I have spent my life in business. It is something I love and in general respect. I bemoan the way Wall Street and the financial industry have twisted and perverted many aspects of business. I am grieved by the way those in charge of policing the excesses of capitalism (the SEC, the Federal Reserve, Congress, bank regulators, indeed the entire Executive Branch) have allowed themselves to be co-opted and fall under the siren song of the “self-correcting, all-knowing free market” illusion.
That said, business still has a noble purpose. While the primary mission of business is to make money, properly directed and channeled, business makes money by creating value and being rewarded for it. One creates value by providing a good or a service that people want, that motivates them to freely and voluntarily part with their money so to possess or experience whatever it is that your business provides.
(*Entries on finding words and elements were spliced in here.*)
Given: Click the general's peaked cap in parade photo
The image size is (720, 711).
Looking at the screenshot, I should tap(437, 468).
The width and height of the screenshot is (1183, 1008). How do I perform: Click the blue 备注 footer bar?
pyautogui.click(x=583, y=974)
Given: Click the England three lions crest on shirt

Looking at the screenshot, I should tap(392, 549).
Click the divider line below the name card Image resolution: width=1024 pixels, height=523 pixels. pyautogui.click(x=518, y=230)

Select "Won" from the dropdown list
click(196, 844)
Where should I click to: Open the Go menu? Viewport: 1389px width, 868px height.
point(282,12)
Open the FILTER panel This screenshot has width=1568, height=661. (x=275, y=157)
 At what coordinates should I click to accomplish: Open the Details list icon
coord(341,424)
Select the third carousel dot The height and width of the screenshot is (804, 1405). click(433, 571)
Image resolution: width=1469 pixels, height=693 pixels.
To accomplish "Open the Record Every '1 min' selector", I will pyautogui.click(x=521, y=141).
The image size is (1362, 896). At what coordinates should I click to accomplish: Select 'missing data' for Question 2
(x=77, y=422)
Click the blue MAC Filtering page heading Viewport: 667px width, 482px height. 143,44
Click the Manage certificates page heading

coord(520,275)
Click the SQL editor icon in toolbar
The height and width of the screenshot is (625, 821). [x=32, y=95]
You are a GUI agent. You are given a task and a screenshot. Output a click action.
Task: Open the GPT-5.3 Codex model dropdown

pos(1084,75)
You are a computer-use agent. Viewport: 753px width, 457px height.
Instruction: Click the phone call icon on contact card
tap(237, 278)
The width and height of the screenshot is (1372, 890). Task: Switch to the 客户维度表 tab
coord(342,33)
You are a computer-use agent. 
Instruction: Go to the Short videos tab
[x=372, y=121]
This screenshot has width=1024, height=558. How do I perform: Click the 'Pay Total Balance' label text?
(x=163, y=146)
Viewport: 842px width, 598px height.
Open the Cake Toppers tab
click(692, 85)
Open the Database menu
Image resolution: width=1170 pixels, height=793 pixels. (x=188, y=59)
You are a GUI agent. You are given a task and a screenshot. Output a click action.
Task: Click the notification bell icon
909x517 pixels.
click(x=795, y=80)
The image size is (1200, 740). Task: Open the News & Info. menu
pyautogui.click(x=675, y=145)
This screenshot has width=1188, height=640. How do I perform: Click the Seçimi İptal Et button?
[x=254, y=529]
In the process of creating value and harvesting profit, business creates jobs and prosperity. Business needs a prosperous society, otherwise there is no one to buy their goods and services. In the long run, there is no way that business as a whole can exist and thrive unless society as a whole thrives. We are all one.
In the words of John Mackey, the founder of Whole Foods, the noble purpose of business is to “produce goods and services that make people’s lives better… provide jobs…. provide capital through profits that spurs improvements in the world… we take our citizenship very seriously at Whole Foods.” (The Wall Street Journal, “The Conscience of a Capitalist,” October 3, 2009)
The more that businesses embrace such Main Street values, the more that business and law schools teach and practice such ethics, the more we as a country expect and demand community-oriented corporate citizens (and eschew those whose main commitment is a marketing campaign!), then the healthier and stronger we will be as individuals and as a nation.